The Financial Markets Authority (FMA) has signaled a further crackdown on anti-money laundering (AML) compliance with advisory firms in particular now under closer scrutiny.
In a release last week, the FMA says some financial advisers have become AML reporting entities post the introduction of the new regulatory regime in the sector this March.
Prior to the implementation of the Financial Services Legislation Amendment Act in March, financial advisers represented about two-thirds of the FMA reporting entity population.
“The FMA will closely monitor the [advice] sector to determine if there is any material change in the level of [money laundering and terrorism financing] risk,” the statement says.
But the regulator will take a harder line on AML compliance across the industry with the rules now in place for eight years, according to James Greig, FMA director supervision.
Greig said businesses have had “plenty of time” to adapt to the AML (and countering financing of terrorism – or CFT) regime.
“Accordingly, we have now less tolerance for companies not meeting their obligations, which is reflected in an increased number of enforcement actions,” he said. “Disappointingly, we found numerous instances of businesses not meeting basic requirements, particularly around having a robust AML/CFT programme.”
In a new report covering the three years to June 30, the FMA notes it had conducted 60 AML monitoring reviews while unearthing 363 “issues requiring remedial action”.
During the period the regulator handed out 27 warnings including three public notices sent to Circle Markets, Tiger Brokers and Sharesies – all broker-type entities.
As well, the FMA claimed an AML-based first court win against derivatives broker CLSA Premium NZ (formerly known as KVB Kunlun NZ) that saw the firm hit with a $700,000 penalty last month.
However, financial advisers represented 17 of the 27 warnings issued over the three years to June 30, 2021, with brokers/custodian copping eight of the FMA infringement notices.
And it seems the regulator’s AML push has increased compliance activity in the sectors it oversees. The FMA-monitored AML-reporting entities only lodged 38 of the total 10,585 ‘suspicious activity reports’ filed in NZ during the 2013/14 financial year – the first period of operation for the regime.
While still a small proportion of the 24,000 plus suspicious activity reports accrued during the 2020/21 period, FMA-policed entities contributed 493 of those – up from 257 in the previous year.
The FMA is one of three AML regulators with the Reserve Bank of NZ and the Department of Internal Affairs responsible for policing other sectors.

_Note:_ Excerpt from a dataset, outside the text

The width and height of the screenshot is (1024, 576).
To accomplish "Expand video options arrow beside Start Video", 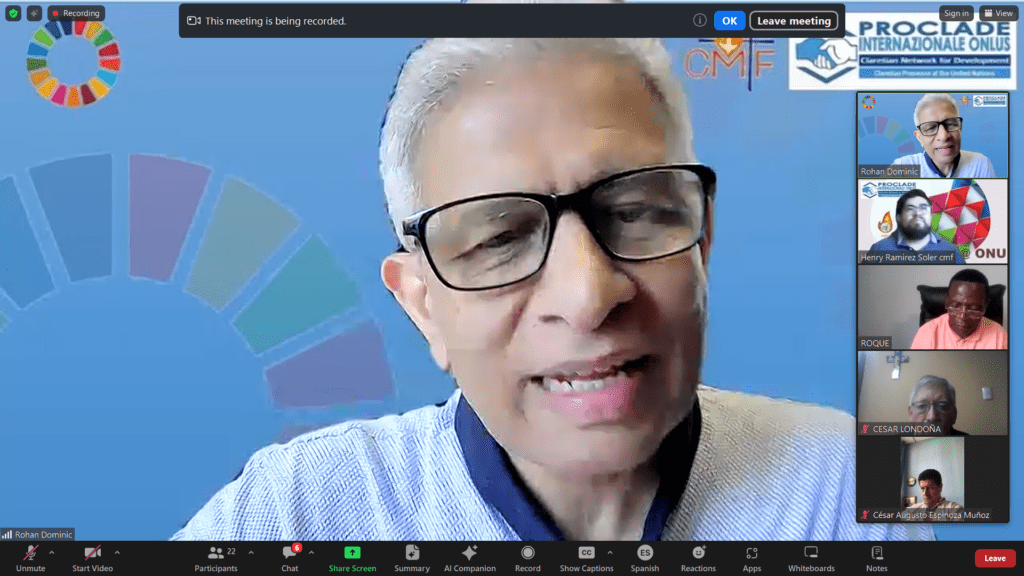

In other recent regulatory updates, the regulator has given KiwiSaver providers the option of using two methods to calculate “approximate” dollar annual fees used in member reporting – although, not really.
The FMA note says KiwiSaver providers can use either the total annual fund charges (TAFC) methodology or the member balance as the dates fund units are valued (based on a cents per unit – or CPU approach.
“However, our preference is for providers to use the CPU methodology,” the FMA says. “We encourage providers using the TAFC methodology to switch to the CPU methodology at an opportune time.
“We intend to consult with all KiwiSaver providers to check whether there are any technical issues with the wording of the current methodology notice before a new notice is put in place.”
Finally, the FMA has further extend reporting relief to kauri bond issuers under an exemption for wholesale investors with $750,000 or more to place.
“However, we have decided not to continue relief for offerors of other unsubordinated debt securities,” the regulator says. “Currently these offerors have relief from the requirements to have an investor warning on every key offer document (instead it can just be on the principal terms sheet) and obtain an investor acknowledgement. There is no evidence of material reliance on this exemption in the market.”
The current exemption notice expires on February 4 next year.